== SUPPLIED RECORDS ==

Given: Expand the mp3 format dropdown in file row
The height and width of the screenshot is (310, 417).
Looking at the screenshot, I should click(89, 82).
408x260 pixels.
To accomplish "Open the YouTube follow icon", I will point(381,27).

===
== SUPPLIED RECORDS ==

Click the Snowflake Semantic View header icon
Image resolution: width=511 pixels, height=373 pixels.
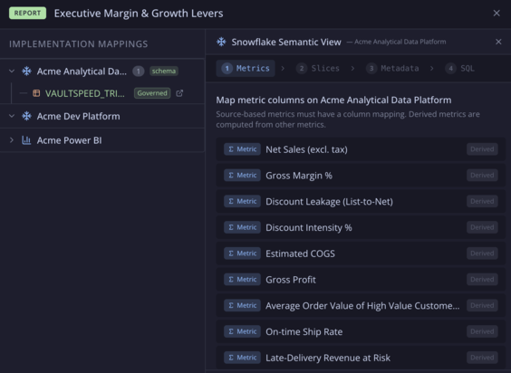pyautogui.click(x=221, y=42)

===

ABOUT THIS EXERCISE: Your answer must be every line from the entries that contains the string "icon", copied as it stands.

ANSWER BOX:
To accomplish "Open the YouTube follow icon", I will point(381,27).
Click the Snowflake Semantic View header icon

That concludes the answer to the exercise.